* _Action item_:
Only the lines from the one with "You are a computer-use agent. The image" to the end of the data, both ends included, should be output, exactly as they stand and without pictures.

(Items listed in a dataset)
★ ★ ★

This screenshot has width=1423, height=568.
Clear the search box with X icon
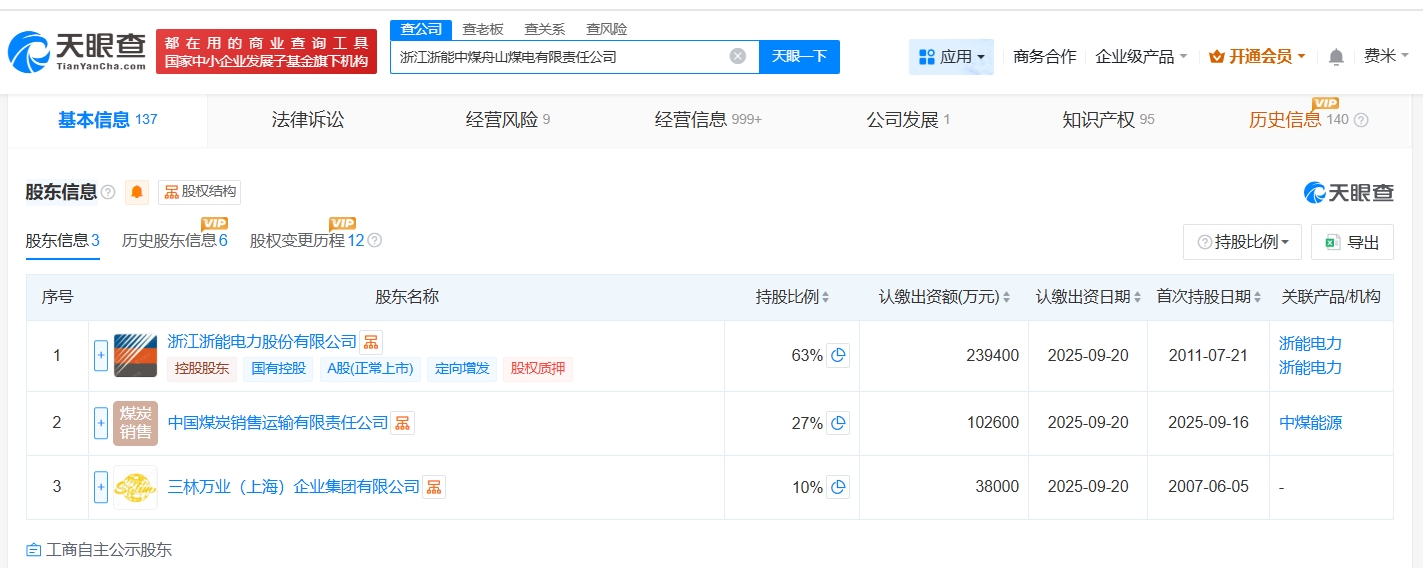tap(738, 57)
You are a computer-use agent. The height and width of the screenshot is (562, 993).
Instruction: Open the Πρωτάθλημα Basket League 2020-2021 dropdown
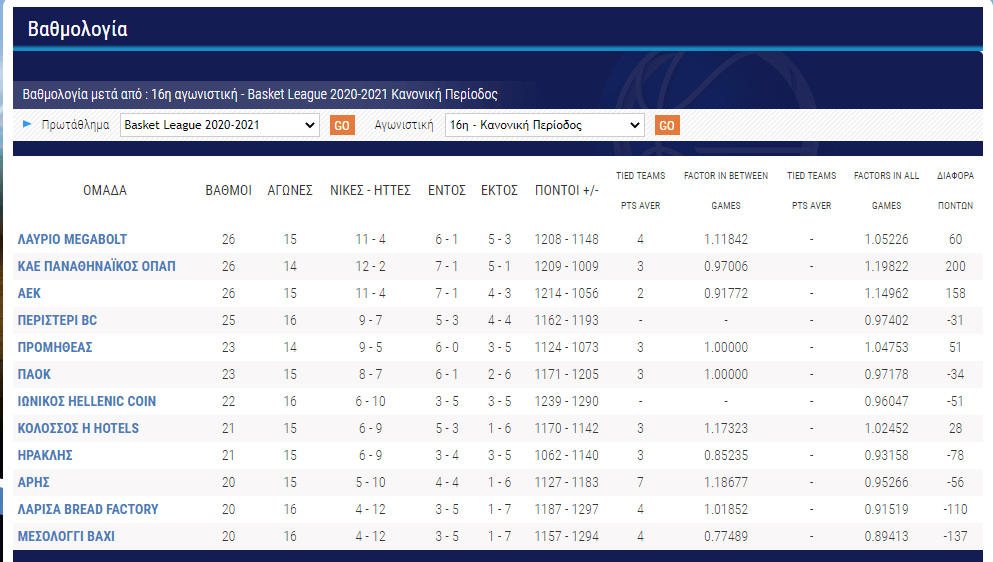click(219, 125)
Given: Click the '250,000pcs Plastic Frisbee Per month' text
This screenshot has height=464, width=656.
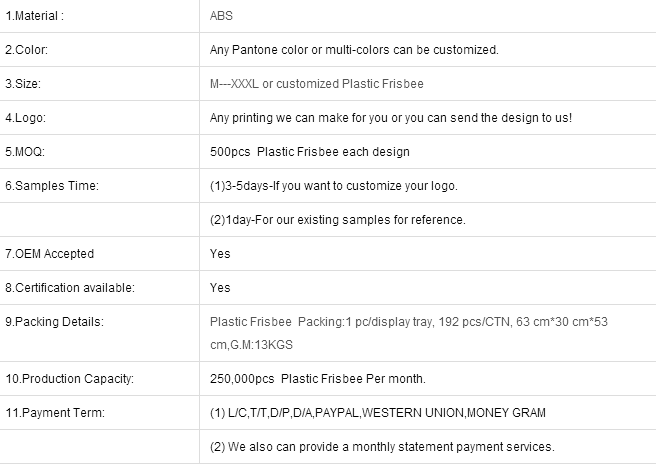Looking at the screenshot, I should pos(318,379).
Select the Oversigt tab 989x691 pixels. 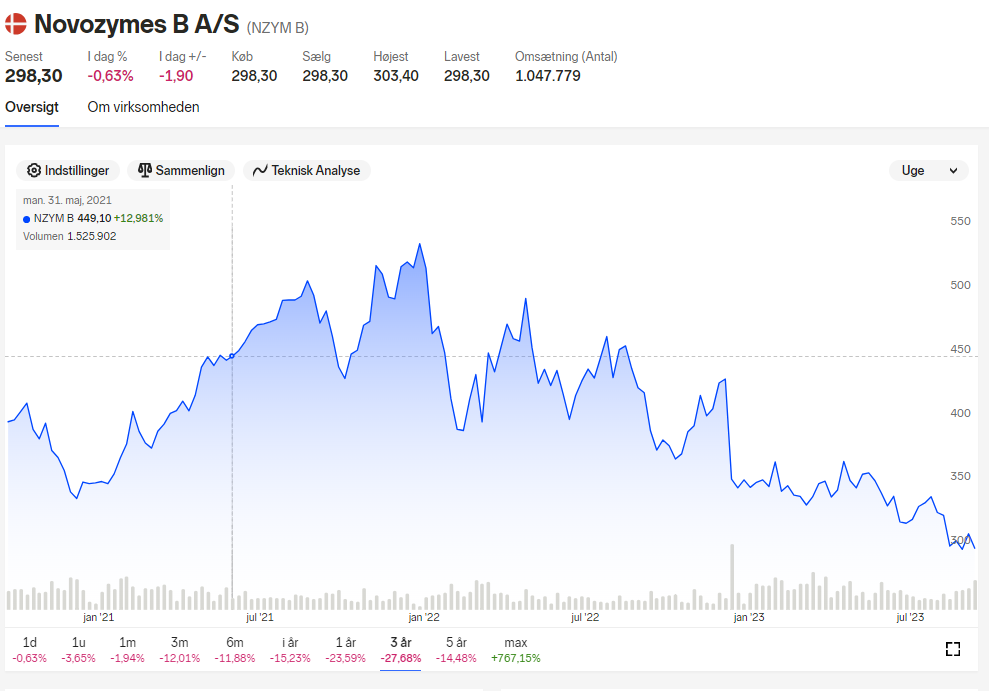[32, 107]
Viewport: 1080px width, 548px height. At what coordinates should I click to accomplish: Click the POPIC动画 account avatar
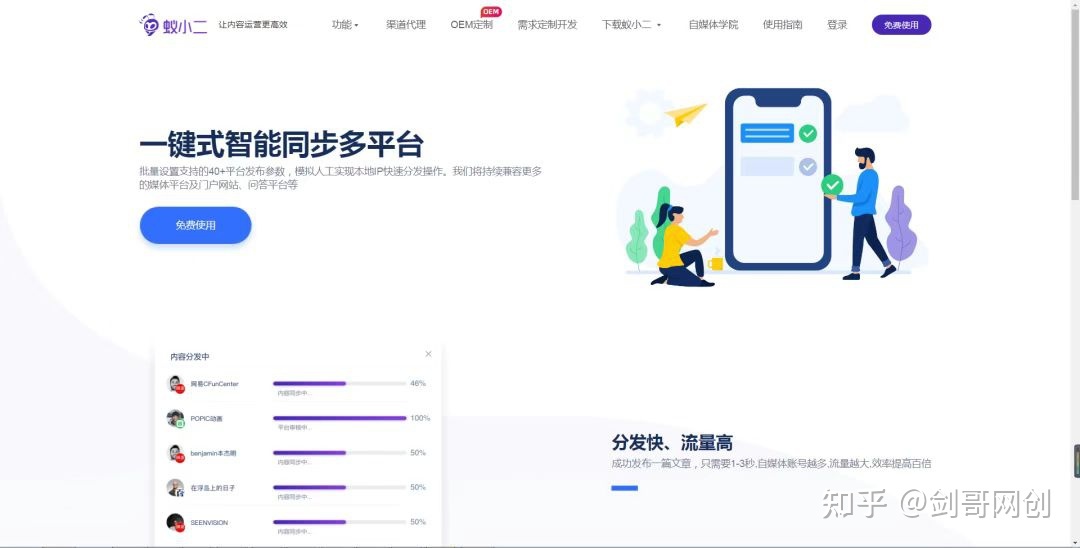(x=175, y=418)
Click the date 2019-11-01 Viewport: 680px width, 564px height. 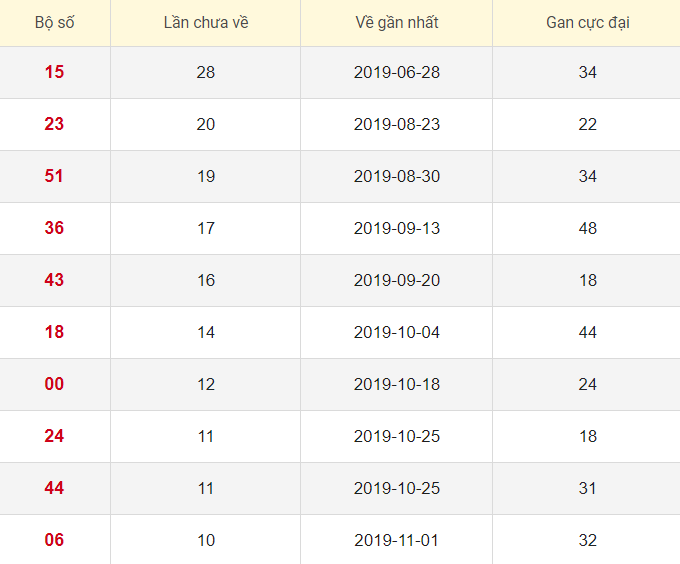click(396, 540)
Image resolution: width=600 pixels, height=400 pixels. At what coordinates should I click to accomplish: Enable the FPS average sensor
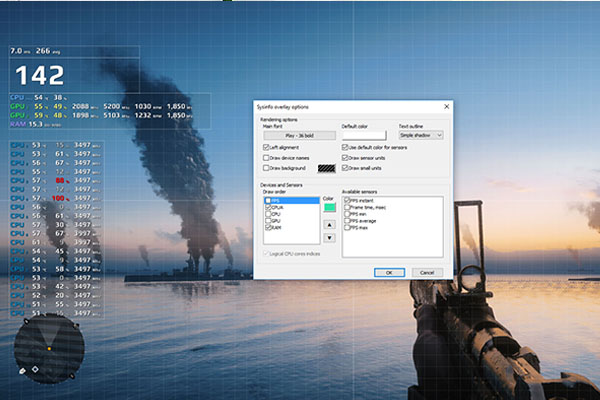347,221
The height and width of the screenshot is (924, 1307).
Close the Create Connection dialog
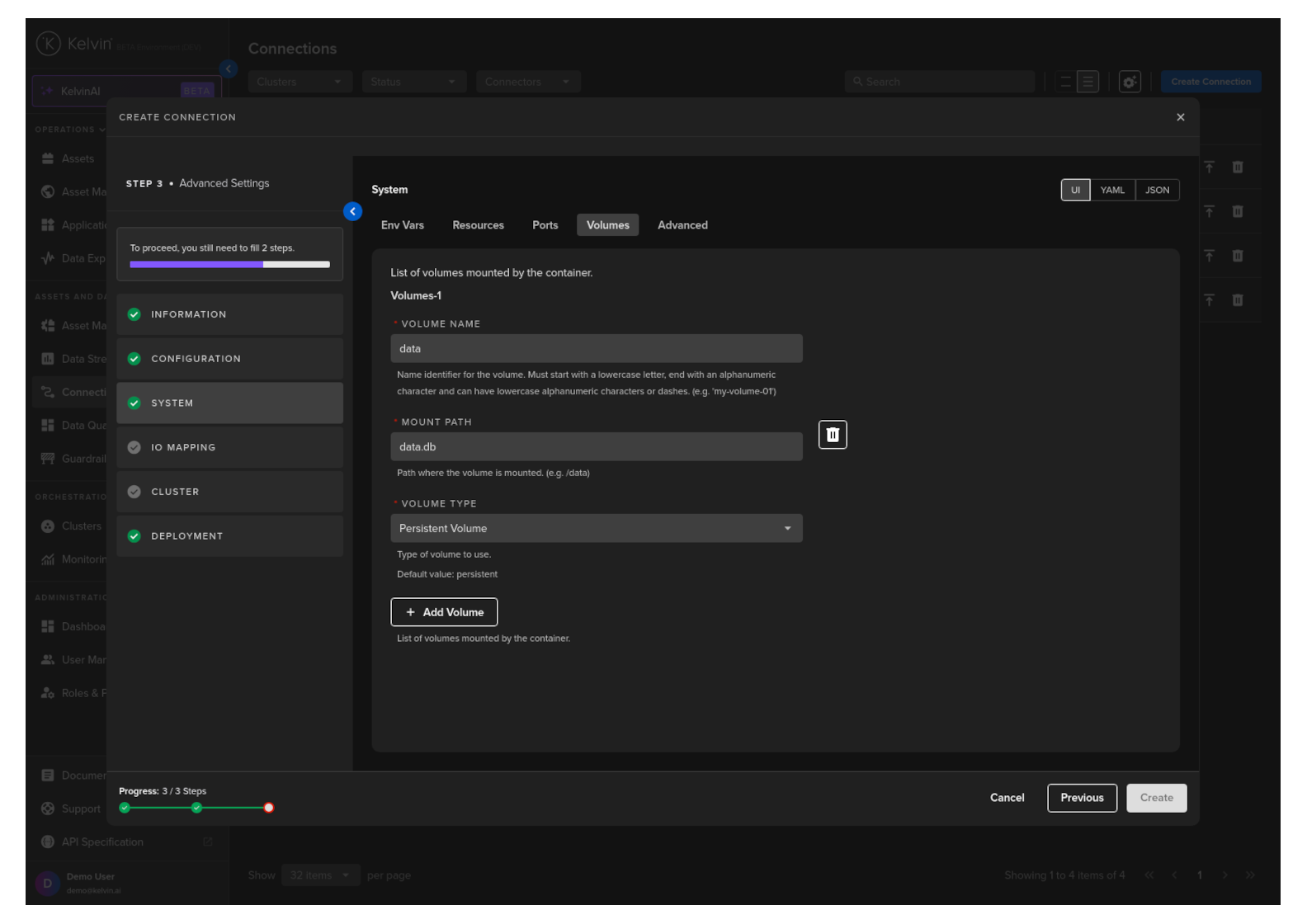(x=1180, y=117)
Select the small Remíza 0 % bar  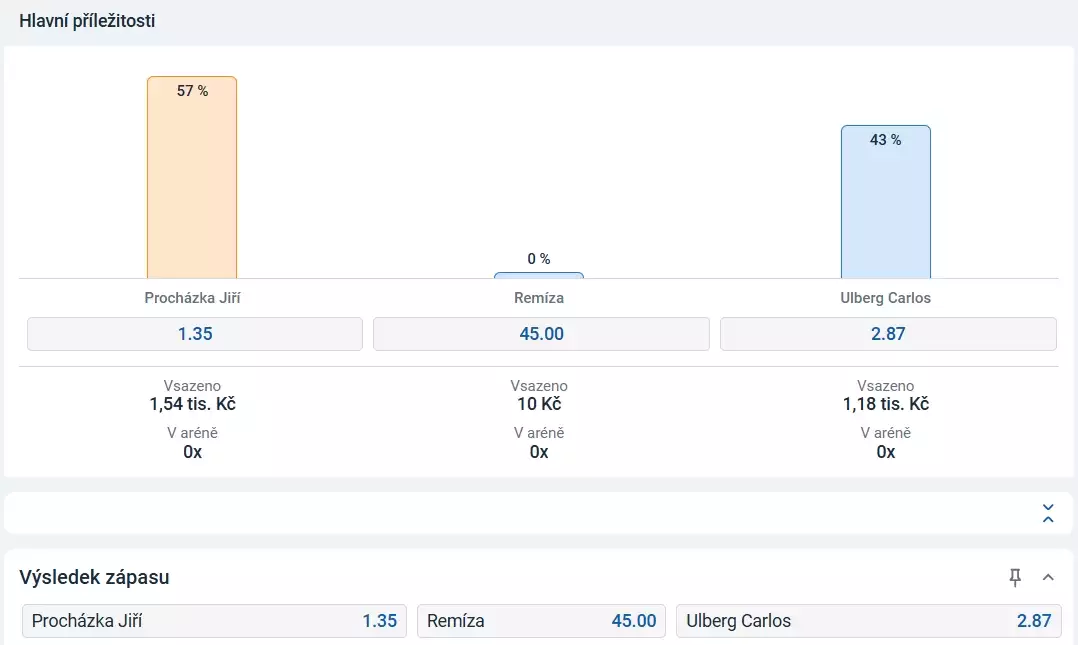click(539, 274)
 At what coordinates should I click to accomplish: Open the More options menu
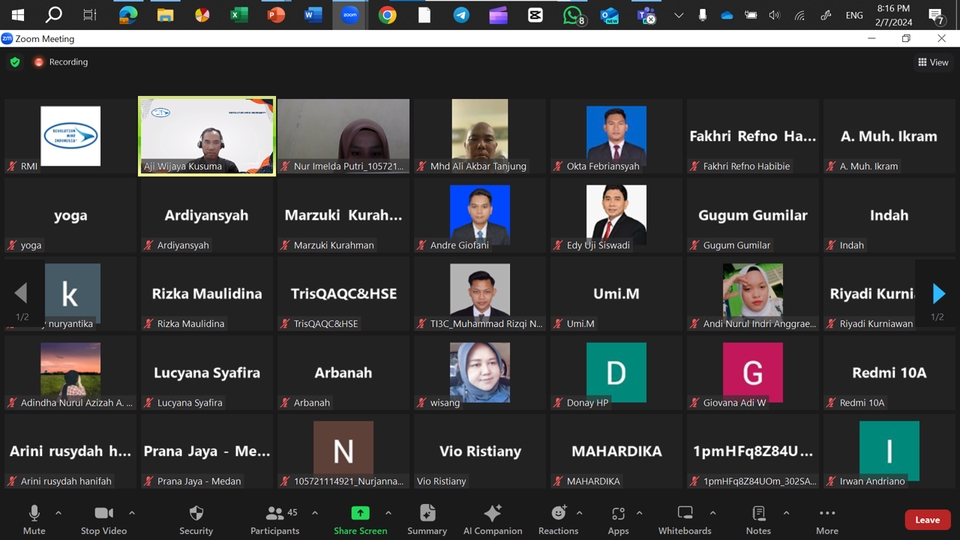tap(827, 514)
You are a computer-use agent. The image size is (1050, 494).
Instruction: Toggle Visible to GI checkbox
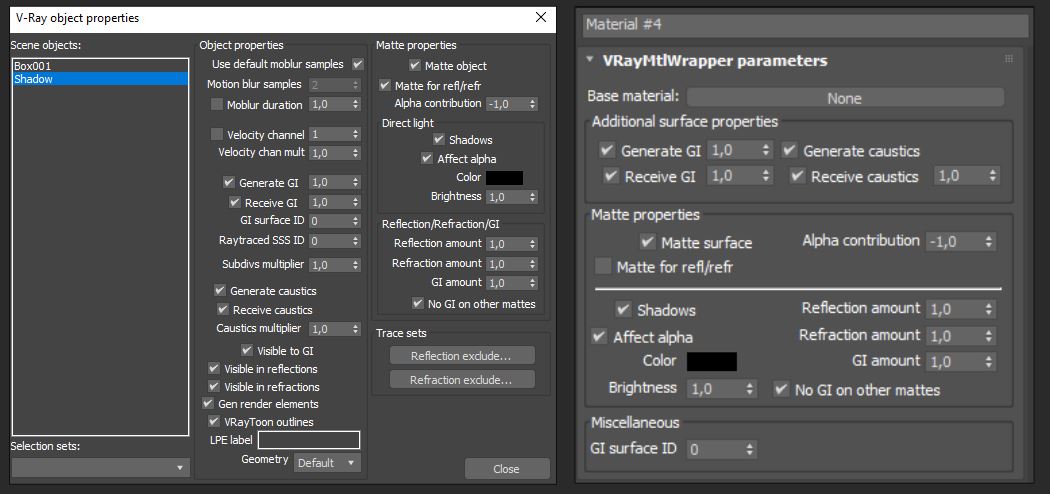[246, 350]
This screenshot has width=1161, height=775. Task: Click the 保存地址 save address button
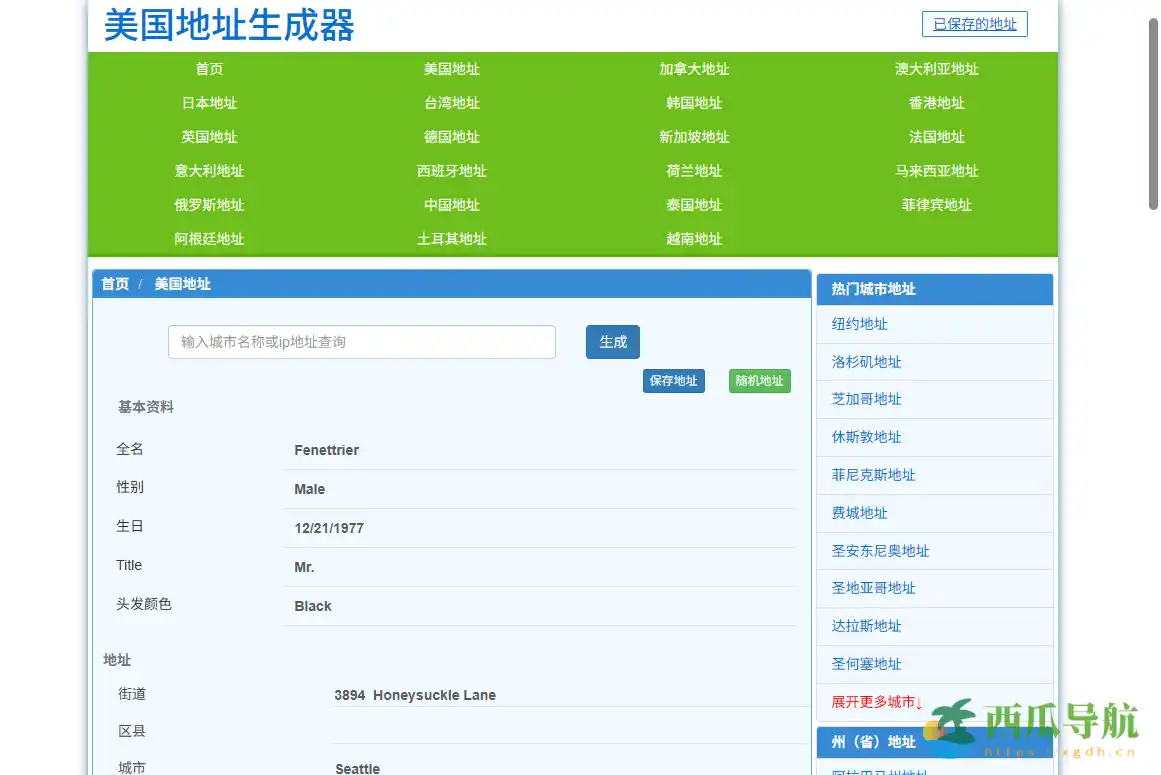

★ ★ ★

* _Exercise result_:
You are a computer-use agent. The image size is (1050, 494).
Instruction: Toggle Visible to GI checkbox
[246, 350]
This screenshot has width=1161, height=775. Task: Click the 保存地址 save address button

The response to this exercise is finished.